Under the Irish Protocol, the U.K. would collect EU tariffs at the U.K. border situated in the Irish Sea on imports from Great Britain into Northern Ireland that are considered at risk of being transferred to the Republic. If any EU tariffs are paid on imports from Great Britain that are not transferred into the Republic but remain in Northern Ireland, they will be refunded. Trade between the Republic of Ireland and the rest of the EU will continue to be free of tariffs and regulations. After four years and at intervals thereafter, Northern Ireland will have the right, but not an obligation, to end the Irish Protocol.
Where Things Stand
Despite the COVID-19 diagnosis of a lead EU official, negotiations continue without in-person meetings. Recent threats by British Prime Minister Boris Johnson to override portions of the Withdrawal Agreement, including the sensitive Irish Protocol, have raised further potential issues. The purpose of the Prime Minister’s threat against the Irish Protocol is uncertain, but unlikely to cause any change. The EU insists that the Irish Protocol’s observance is a treaty obligation. Moreover, U.K. disregard of the Irish Protocol would damage its own interest: the U.K. is seeking a trade agreement with the United States where leaders of both political parties have stated they will bar an agreement if the open Irish border is threatened. However, the U.K. House of Lords’ opposition blocked the PM’s proposal, somewhat reducing tensions.

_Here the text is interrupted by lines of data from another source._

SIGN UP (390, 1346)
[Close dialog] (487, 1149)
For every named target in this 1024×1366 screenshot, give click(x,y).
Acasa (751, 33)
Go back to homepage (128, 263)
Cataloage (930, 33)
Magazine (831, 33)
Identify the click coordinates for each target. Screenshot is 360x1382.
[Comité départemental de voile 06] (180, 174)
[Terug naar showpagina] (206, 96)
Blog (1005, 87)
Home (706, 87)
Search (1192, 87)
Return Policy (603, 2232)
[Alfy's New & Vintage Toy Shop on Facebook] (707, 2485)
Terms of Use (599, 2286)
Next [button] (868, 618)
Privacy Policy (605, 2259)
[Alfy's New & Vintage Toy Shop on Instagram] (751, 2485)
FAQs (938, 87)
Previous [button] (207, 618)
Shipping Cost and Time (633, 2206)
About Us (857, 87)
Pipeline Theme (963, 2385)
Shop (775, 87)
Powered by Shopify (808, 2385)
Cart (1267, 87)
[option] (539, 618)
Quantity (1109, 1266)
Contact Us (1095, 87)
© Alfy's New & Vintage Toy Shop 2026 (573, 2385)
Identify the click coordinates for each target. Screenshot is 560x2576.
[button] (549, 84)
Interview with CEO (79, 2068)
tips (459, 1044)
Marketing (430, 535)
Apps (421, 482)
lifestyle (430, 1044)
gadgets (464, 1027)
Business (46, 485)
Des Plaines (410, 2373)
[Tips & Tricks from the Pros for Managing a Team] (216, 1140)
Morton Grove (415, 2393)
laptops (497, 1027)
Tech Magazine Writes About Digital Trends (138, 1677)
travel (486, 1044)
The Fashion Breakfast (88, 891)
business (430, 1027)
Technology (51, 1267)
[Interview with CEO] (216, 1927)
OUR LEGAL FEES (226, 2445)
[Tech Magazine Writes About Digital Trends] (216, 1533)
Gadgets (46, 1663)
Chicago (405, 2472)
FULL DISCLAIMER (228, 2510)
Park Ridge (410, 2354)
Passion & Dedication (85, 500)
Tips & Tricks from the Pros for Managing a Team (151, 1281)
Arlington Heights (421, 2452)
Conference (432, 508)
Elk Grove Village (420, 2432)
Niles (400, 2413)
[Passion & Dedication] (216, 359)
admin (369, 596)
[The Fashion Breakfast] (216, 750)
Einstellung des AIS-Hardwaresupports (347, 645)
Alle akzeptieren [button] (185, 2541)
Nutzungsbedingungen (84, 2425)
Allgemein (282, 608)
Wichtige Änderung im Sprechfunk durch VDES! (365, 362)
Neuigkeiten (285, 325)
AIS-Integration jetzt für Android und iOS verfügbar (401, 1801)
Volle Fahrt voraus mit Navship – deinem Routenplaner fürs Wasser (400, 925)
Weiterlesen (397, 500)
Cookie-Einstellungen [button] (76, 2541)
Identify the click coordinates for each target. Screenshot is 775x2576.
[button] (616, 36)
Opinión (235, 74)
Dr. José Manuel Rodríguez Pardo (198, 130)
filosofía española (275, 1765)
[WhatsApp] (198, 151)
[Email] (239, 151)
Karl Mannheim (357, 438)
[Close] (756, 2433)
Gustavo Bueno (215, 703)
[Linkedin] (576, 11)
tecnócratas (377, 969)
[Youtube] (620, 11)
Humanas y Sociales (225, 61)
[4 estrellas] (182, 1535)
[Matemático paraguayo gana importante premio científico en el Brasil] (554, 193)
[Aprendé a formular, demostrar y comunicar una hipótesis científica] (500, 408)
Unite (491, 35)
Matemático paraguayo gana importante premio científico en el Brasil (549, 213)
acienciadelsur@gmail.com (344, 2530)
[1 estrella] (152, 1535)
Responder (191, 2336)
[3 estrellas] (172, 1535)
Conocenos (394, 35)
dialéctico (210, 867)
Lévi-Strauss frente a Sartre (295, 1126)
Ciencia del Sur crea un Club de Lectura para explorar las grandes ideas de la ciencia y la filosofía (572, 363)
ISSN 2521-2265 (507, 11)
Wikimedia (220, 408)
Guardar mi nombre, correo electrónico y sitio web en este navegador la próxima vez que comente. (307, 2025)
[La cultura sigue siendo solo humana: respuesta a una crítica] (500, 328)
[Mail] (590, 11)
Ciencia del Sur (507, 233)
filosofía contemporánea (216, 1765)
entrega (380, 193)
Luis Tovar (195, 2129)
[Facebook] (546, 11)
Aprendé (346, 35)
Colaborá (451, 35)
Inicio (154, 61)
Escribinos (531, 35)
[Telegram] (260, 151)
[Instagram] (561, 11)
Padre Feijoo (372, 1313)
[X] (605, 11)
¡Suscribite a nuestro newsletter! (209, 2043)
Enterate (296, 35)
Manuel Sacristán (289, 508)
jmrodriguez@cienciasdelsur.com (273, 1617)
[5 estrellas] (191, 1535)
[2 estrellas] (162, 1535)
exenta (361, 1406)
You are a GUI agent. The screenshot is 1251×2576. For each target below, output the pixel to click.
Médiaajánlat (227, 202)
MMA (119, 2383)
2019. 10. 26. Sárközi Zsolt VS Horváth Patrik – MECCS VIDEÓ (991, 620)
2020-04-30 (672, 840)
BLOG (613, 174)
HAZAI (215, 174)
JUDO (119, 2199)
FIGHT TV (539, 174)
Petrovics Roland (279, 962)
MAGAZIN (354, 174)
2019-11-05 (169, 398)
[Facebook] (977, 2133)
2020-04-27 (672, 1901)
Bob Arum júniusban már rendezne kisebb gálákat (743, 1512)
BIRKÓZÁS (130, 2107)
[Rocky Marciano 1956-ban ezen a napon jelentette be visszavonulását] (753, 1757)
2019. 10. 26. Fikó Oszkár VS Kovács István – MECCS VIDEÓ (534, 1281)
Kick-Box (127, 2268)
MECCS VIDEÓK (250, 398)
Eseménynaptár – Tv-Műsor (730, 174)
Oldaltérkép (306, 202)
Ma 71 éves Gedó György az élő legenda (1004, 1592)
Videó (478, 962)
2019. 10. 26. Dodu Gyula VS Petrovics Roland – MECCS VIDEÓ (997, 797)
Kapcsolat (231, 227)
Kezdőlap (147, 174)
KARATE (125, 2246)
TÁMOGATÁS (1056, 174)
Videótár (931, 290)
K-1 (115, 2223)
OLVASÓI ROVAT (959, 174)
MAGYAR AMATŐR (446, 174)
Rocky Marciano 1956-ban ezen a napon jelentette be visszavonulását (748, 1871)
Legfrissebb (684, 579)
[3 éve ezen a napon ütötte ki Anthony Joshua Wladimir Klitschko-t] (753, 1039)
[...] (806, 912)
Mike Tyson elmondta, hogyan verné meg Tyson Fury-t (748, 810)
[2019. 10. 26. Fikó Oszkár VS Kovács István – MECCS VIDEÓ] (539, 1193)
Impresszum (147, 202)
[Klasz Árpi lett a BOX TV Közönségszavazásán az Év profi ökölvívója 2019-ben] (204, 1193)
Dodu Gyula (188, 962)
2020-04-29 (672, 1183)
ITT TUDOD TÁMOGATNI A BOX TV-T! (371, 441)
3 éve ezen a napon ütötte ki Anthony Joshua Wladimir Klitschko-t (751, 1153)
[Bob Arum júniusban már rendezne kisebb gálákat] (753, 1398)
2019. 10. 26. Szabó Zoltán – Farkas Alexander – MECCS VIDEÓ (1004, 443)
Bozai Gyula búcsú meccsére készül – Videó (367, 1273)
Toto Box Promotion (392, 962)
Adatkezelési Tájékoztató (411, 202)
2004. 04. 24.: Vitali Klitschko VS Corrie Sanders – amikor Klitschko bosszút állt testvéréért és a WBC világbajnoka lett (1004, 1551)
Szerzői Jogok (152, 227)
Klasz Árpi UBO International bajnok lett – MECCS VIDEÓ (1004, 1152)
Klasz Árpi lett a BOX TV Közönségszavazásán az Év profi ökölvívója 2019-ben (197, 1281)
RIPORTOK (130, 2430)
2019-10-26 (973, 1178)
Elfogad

Outstanding issues include the allocation of British North Sea fishing rights to EU countries. Although fishing is minor part of the EU economy, this issue is politically significant in Denmark, Belgium, the Netherlands, Ireland, Germany, and especially France. Also unresolved is the extent of permissible government subsidies for business for which the U.K. has sought expansive latitude. For a time the prospect of an agreement was severely threatened by the Prime Minister submitting to Parliament a proposal to disregard the Irish Protocol. The U.K. proposal would re-establish a border between the areas of Ireland. Faced with strong opposition by EU members, and especially by the United States, whose politicians threatened that violating the Irish Protocol would bar any U.S.-U.K. trade agreement, the Prime Minister announced that the U.K. would comply with the Irish Protocol.
To some extent, financial markets have already priced in a no-deal Brexit; therefore, if a deal is struck, stocks may rise. However, because of the significant, negative impact of the COVID-19 pandemic on the U.K. and world economy, the short-term effects of a no-deal Brexit may be hard to disentangle from the effect of the pandemic.